P/1 – E, ainda no começo do namoro, teve um momento em que alguém se pediu em namoro, como que foi esse momento de oficializar o início dessa relação?
R – Foi assim dentro da minha sala ali: “Eu queria falar com você”. “Então, fala.” “Não, mas hoje não, eu venho falar outro dia, porque não é o momento.” “Ué, se não é o momento, por que você começou? Começou, acaba!” Aí, começamos assim até que ele falou: “É que eu estou vendo você de uma forma diferente e tudo, e você fica na minha cabeça. Eu vou trabalhar, você fica lá na minha cabeça”. Aí, a gente começou a namorar assim, não tivemos assim nenhum momento romântico maravilhoso como gostaríamos que fosse! (risos)

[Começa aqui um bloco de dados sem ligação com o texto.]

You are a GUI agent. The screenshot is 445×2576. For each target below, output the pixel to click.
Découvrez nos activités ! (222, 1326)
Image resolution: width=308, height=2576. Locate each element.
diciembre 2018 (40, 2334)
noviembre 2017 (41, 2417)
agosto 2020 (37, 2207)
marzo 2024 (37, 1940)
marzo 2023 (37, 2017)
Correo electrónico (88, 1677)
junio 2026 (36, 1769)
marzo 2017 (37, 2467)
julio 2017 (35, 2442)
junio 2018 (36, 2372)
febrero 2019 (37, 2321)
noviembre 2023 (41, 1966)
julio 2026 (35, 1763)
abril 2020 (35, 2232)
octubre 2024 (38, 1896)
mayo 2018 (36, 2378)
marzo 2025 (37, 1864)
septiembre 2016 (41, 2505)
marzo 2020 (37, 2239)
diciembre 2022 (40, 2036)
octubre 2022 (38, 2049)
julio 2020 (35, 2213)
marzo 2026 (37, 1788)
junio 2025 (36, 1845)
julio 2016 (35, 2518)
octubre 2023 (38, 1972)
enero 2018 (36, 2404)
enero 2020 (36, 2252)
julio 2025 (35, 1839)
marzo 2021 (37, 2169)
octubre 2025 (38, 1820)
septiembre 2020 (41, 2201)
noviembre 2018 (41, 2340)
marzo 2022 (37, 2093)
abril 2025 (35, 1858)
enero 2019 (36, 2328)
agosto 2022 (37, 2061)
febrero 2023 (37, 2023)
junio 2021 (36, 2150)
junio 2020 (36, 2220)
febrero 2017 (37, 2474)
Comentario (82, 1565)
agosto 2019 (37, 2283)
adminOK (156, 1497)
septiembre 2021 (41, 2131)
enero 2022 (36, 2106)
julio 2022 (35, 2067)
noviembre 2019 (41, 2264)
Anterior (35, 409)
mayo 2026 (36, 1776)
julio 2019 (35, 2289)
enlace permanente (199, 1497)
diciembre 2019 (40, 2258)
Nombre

P/1 – E quando foi o primeiro beijo?
R – Ali mesmo, nesse dia mesmo. Ele me pediu licença pra me beijar. O segundo também ele me pediu licença. Eu falei: “Ó, se você vai pedir licença pro resto da vida, é melhor eu já te fazer um decreto: ‘eu aprovo!’ Que saco!” (risos).
P/1 – (risos)
R – Tem que ficar pedindo licença? Que coisa! (risos)
P/1 – E sua mãe já conhecia ele, né?
R – Sim, já conhecia.
P/1 – E como foi apresentá-lo como namorado pra sua mãe?
R – Ah, ela gostou, porque ele era uma pessoa muito legal, era muito correto, alegre. Era, depois virou. Nesse tempo do narizinho pra cima ficou meio chato! Mas depois voltou. Então, se davam muito bem, muito bem mesmo. Depois de casados também, eles se davam bem. Até a época que ela veio morar comigo, que ela ficou doente, eu sou filha única, e a gente vendeu a casa que era minha e dela e compramos uma casa que a gente mora até hoje e fizemos mais um quarto pra minha mãe vir morar junto. E ali ela já estava com problemas cardíacos, e o médico tinha dado dois meses de vida pra ela e ela viveu sete anos, graças a Deus. E ela, às vezes, ela não aguentava de vontade de comer comida com sal. Ela não podia comer com sal nenhum, então, eu fazia bife, aquele cheirinho de carne, e ela: “Ah, que vontade!” Então, às vezes, as crianças estavam comendo e não queriam comer mais, ela vinha ajudar: “Come, come bem, come!” E a criança: “Ah, não quero mais, vovó”. Ela pegava um pedacinho daquele bife e comia. Ele ficava muito bravo, mas não com ela. Ele saía da mesa e depois ia ficar brabo comigo. E eu ficava muito nervosa, porque eu falava: “Por que você faz assim? Ela não está fazendo por mal, ela não pode mais comer! Ela está no fim da vida”. Mas aí depois eu começo a pensar, já era um problema dele, já nesse tempo. O Gilberto, eu acho que ele deve ter o Alzheimer, deve ter tido nele desde... Porque era hereditário, o avô dele teve e o primo dele também, da idade dele.
P/1 – Qual idade?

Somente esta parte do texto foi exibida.